Records on locating words and elements

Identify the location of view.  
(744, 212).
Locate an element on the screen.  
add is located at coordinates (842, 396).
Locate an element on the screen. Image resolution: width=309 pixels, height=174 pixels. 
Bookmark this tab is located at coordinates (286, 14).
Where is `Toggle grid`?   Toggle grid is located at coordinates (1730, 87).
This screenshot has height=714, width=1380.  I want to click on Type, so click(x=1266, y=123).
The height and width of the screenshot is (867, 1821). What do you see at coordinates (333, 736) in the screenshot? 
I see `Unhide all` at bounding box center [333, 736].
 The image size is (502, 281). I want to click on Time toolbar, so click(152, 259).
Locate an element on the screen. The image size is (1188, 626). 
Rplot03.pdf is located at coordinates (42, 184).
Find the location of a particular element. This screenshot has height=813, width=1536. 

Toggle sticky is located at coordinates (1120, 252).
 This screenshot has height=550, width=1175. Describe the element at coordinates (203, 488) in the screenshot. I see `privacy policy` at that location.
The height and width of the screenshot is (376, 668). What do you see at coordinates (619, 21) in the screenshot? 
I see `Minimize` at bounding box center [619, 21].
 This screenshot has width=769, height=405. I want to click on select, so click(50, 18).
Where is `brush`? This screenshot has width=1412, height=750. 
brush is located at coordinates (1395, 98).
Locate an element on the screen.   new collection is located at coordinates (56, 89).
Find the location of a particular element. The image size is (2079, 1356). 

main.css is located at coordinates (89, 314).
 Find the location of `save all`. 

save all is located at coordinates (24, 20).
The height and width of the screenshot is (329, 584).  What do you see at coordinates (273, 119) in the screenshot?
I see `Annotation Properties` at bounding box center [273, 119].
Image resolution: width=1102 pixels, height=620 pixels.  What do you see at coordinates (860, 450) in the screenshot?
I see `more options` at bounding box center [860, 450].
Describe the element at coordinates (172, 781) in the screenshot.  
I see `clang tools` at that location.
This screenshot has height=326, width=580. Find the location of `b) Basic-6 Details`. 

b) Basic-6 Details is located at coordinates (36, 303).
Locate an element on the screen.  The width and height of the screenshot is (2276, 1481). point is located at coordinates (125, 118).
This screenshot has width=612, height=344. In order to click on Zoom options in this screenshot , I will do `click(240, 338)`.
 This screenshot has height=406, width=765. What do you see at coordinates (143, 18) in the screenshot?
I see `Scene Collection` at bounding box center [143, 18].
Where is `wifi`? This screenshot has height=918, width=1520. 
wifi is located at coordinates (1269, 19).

__REQUIREMENTS__.
Can you convert the records, from their first line through the line containing "coordinates (1730, 87).", into a numbered list with blank lines left out?

__EXERCISE RESPONSE__.
1. Identify the location of view.  
2. (744, 212).
3. Locate an element on the screen.  
4. add is located at coordinates (842, 396).
5. Locate an element on the screen. Image resolution: width=309 pixels, height=174 pixels. 
6. Bookmark this tab is located at coordinates (286, 14).
7. Where is `Toggle grid`?   Toggle grid is located at coordinates (1730, 87).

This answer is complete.